### Your instructions
Can you quote, word for word, the part of the listing that opens with the line containing "Image resolution: width=1040" and closes with the line containing "[x=20, y=17]", including both of those lines?
--- begin Records provided ---
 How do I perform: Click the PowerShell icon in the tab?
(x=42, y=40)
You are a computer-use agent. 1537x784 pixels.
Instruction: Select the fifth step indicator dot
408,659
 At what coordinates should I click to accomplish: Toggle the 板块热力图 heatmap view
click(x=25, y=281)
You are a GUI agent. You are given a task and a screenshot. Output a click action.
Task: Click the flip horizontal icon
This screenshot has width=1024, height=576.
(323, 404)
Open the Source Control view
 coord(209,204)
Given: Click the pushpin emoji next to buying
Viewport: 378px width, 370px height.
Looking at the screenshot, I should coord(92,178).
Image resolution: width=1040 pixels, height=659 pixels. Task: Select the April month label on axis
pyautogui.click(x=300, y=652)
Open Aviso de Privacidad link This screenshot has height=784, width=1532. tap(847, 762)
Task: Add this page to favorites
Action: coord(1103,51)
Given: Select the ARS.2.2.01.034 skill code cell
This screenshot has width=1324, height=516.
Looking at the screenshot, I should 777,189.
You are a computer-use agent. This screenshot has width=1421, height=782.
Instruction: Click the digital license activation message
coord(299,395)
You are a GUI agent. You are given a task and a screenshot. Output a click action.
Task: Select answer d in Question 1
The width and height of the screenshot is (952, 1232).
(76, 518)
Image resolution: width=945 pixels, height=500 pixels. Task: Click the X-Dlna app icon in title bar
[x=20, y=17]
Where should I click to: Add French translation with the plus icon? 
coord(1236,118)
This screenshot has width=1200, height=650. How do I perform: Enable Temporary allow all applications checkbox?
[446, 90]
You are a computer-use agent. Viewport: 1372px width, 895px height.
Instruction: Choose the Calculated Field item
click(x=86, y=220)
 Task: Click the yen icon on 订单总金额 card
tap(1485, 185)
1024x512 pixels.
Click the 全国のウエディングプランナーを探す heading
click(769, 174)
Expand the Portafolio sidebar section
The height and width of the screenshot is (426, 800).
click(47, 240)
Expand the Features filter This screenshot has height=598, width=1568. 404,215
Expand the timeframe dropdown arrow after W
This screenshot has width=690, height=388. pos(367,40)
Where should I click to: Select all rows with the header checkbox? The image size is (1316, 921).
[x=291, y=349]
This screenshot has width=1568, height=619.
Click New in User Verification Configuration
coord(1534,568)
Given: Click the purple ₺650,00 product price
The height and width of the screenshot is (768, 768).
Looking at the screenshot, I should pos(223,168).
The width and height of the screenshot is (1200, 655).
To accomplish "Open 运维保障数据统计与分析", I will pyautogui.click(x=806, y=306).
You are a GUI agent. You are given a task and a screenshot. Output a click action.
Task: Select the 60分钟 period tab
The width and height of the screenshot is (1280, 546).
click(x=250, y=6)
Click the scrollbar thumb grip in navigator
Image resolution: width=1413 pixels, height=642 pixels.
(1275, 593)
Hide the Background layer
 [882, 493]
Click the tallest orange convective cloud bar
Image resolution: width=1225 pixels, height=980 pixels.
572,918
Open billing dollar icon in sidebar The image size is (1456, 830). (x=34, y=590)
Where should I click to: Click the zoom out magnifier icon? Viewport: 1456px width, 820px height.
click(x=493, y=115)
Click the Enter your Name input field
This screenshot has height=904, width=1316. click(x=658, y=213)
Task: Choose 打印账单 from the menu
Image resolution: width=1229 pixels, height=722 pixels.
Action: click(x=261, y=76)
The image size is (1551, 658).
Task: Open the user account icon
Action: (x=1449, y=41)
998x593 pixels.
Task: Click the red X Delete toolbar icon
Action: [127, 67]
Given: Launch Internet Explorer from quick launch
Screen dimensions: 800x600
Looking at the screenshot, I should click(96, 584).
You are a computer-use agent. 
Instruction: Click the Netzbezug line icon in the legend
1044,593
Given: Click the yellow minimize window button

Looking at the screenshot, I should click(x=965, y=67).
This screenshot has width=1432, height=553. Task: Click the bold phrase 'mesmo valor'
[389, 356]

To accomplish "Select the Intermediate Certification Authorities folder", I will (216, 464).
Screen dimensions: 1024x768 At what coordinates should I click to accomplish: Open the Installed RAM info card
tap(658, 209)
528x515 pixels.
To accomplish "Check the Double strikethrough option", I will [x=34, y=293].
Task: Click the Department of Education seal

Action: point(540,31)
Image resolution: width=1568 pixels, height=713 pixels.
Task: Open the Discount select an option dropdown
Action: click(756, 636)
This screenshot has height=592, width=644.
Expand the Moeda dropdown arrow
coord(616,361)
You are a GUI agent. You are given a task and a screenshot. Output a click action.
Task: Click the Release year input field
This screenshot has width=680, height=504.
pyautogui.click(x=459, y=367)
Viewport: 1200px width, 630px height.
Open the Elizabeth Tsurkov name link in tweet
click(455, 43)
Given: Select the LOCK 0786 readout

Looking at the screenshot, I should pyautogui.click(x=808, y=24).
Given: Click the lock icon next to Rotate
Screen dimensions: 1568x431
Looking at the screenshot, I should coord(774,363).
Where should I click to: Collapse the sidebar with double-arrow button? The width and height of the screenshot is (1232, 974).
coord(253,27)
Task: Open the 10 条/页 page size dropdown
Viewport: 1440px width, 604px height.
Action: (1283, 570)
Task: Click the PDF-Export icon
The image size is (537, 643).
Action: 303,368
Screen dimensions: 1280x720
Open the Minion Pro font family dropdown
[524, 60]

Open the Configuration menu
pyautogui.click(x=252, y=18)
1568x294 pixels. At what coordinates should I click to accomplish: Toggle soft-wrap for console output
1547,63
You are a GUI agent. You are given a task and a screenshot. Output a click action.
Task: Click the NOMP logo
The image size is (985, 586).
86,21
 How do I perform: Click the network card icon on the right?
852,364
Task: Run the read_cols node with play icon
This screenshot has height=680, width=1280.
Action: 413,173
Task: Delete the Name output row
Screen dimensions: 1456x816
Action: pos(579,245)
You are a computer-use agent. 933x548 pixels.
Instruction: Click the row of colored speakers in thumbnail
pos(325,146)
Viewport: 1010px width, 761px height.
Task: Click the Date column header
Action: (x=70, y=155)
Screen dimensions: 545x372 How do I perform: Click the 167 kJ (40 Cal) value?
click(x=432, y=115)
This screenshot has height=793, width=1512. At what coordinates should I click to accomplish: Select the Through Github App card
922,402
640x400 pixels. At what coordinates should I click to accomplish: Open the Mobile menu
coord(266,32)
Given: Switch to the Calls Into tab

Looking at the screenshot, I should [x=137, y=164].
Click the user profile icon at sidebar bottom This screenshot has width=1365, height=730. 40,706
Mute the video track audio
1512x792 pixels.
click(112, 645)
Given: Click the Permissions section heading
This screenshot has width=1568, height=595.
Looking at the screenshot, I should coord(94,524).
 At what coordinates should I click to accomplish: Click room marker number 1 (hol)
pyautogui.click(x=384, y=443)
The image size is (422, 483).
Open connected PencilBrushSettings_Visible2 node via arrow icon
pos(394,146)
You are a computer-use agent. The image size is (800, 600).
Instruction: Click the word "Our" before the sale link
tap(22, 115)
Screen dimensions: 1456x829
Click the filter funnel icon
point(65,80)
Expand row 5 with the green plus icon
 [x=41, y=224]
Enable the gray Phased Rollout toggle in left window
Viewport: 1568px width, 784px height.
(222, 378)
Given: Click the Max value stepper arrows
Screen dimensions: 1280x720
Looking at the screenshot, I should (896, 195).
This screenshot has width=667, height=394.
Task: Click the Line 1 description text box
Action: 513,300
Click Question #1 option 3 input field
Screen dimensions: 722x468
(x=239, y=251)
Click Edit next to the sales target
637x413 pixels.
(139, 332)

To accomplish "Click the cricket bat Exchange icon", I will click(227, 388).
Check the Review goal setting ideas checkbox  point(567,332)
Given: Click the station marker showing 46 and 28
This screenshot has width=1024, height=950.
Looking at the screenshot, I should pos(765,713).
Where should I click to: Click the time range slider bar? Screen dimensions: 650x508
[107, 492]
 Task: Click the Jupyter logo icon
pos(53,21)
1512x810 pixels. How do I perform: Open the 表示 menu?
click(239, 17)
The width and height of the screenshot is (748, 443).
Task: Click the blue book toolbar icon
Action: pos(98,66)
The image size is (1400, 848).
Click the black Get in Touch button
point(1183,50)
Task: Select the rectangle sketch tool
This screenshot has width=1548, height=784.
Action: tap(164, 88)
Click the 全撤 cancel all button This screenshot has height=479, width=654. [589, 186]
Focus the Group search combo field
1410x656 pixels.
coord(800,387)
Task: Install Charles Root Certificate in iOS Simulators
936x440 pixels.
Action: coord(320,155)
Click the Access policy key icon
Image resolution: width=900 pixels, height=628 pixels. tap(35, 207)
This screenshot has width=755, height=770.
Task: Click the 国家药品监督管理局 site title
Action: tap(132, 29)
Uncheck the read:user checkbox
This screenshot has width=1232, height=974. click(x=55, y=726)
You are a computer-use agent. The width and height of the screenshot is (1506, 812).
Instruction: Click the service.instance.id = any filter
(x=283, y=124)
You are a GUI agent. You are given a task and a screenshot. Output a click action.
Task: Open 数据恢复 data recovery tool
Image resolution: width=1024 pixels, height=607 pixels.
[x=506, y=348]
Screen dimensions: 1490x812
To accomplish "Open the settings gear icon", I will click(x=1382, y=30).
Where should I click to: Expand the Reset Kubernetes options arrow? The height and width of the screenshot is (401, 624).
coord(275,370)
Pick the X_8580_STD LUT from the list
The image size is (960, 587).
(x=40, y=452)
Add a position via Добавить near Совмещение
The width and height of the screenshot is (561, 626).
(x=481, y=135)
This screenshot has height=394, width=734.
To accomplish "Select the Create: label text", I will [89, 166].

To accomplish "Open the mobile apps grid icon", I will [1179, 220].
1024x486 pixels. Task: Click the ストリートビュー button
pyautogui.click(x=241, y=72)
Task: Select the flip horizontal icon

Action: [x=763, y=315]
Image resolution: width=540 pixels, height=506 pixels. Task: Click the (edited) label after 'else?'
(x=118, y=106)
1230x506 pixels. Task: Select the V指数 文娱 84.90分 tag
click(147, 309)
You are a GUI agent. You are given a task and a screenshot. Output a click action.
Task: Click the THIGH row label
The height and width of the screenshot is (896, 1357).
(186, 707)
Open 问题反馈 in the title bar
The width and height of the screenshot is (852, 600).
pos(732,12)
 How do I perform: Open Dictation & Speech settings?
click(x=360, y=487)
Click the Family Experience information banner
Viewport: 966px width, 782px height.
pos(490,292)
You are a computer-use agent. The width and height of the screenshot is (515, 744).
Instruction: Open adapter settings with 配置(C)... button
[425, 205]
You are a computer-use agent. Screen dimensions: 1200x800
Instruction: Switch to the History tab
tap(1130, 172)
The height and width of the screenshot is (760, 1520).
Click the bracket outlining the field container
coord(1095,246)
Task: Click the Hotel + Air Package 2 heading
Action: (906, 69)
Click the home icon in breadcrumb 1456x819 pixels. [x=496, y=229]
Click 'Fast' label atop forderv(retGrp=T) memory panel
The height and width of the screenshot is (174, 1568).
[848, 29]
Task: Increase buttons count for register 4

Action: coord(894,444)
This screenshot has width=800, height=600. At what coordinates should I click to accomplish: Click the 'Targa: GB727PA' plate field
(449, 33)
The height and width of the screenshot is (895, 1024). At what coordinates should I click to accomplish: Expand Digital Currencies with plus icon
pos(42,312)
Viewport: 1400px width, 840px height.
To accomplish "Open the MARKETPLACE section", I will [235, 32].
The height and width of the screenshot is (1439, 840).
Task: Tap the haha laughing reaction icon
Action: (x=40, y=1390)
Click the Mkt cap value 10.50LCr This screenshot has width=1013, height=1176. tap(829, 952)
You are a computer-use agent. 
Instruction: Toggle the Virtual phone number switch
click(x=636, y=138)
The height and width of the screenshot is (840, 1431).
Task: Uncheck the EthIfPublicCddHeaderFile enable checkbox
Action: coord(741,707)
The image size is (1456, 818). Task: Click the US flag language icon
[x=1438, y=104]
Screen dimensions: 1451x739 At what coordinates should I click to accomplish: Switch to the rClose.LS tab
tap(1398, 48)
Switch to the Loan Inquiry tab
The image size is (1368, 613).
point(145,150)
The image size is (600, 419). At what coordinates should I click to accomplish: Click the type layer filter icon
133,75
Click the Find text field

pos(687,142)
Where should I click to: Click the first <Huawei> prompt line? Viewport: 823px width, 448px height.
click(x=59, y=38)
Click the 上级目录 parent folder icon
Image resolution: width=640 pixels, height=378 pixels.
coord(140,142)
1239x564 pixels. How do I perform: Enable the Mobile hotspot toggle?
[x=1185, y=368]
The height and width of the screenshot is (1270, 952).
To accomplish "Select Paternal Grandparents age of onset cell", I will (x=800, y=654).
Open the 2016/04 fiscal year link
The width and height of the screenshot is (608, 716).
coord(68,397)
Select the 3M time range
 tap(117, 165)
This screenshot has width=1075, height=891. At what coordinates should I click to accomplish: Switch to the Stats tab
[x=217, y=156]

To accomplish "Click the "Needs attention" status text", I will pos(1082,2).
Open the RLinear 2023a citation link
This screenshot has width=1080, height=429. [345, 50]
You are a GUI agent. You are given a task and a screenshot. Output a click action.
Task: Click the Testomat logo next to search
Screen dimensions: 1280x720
--- end Records provided ---
### Solution to the exercise
Image resolution: width=1040 pixels, height=659 pixels. Task: Select the April month label on axis
pyautogui.click(x=300, y=652)
Open Aviso de Privacidad link This screenshot has height=784, width=1532. tap(847, 762)
Task: Add this page to favorites
Action: coord(1103,51)
Given: Select the ARS.2.2.01.034 skill code cell
This screenshot has width=1324, height=516.
Looking at the screenshot, I should 777,189.
You are a computer-use agent. This screenshot has width=1421, height=782.
Instruction: Click the digital license activation message
coord(299,395)
You are a GUI agent. You are given a task and a screenshot. Output a click action.
Task: Select answer d in Question 1
The width and height of the screenshot is (952, 1232).
(76, 518)
Image resolution: width=945 pixels, height=500 pixels. Task: Click the X-Dlna app icon in title bar
[x=20, y=17]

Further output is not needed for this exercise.